*Tasks*:
**A.** List every book or story that the Zombies post mentions by title.
**B.** Quote the Zombies post from "It’s time to" to "Why Zombies?".

Zombies

It’s time to shake up the category list. Social Practice becomes Zombies. In the next few weeks Culture will be folded into Zombies. Politics is Liege & Lief, which is obscure but accurate, with an arcane folk music reference. The old names were too formal, and I had too many subcategories. I will phase out some subcategories, add MT tags to my entries and let the tags lay the trail.
Why Zombies?


I thought of Naked Apes, because I favour an evolutionary, anthropological view of why people do what they do, and I think that humans have basically the same emotional impulses towards sociability and status, with a unique capability to use language and grammar to invent elaborately imagined rationalizations for what we say, what we want and what we do. But the Ape metaphor has been overdone.
I read John N. Gray’s Straw Dogs shortly after I arrived in Victoria. Straw Dogs would have been obscure. It would have reflected my sense that humanism is a religion or belief system, more of a posture than a system of thought, but it would have been close to a declaration of nihilism. I am just negative about bullshit. Most people seem to think that other people have to respect their bullshit. I don’t.
Daniel C. Dennett stated that “we are all zombies” in his book Consciousness Explained. This comment refuted the zombie thought experiment, and weighed in on epiphenomenalism and theories of consciousness. This reminded me of a short story by Heinlein, All You Zombies.

Source records
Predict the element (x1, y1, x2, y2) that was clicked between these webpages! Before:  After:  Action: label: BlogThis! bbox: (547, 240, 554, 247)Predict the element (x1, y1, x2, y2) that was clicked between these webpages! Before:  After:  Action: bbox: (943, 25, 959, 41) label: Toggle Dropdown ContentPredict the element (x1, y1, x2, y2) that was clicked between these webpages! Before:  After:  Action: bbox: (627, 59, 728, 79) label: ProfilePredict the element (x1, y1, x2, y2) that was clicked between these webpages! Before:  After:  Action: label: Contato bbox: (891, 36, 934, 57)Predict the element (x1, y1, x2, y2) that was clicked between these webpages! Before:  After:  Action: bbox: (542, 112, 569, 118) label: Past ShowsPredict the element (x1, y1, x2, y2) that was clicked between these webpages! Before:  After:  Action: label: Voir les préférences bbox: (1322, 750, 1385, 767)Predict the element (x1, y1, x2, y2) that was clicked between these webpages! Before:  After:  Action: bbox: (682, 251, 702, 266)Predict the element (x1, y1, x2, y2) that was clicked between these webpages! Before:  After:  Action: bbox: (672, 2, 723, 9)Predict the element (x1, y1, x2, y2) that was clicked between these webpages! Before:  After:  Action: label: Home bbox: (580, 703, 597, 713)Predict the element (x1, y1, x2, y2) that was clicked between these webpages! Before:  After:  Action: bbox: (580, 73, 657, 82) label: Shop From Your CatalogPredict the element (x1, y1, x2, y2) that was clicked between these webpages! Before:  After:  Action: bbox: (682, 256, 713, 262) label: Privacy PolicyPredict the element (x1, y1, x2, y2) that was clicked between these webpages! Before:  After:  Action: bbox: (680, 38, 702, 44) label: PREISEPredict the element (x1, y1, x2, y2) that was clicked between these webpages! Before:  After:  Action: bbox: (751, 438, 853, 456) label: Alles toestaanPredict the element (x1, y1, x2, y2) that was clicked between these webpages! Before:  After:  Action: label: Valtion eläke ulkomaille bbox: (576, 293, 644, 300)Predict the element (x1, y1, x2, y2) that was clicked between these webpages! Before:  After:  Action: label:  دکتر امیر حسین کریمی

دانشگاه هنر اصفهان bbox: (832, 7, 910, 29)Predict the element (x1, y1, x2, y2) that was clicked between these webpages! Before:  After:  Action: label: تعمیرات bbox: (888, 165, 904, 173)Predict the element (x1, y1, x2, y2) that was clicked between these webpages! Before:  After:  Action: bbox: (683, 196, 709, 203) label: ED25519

*Results for each task*:
**A.**
Straw Dogs
Consciousness Explained
All You Zombies

**B.**
It’s time to shake up the category list. Social Practice becomes Zombies. In the next few weeks Culture will be folded into Zombies. Politics is Liege & Lief, which is obscure but accurate, with an arcane folk music reference. The old names were too formal, and I had too many subcategories. I will phase out some subcategories, add MT tags to my entries and let the tags lay the trail.
Why Zombies?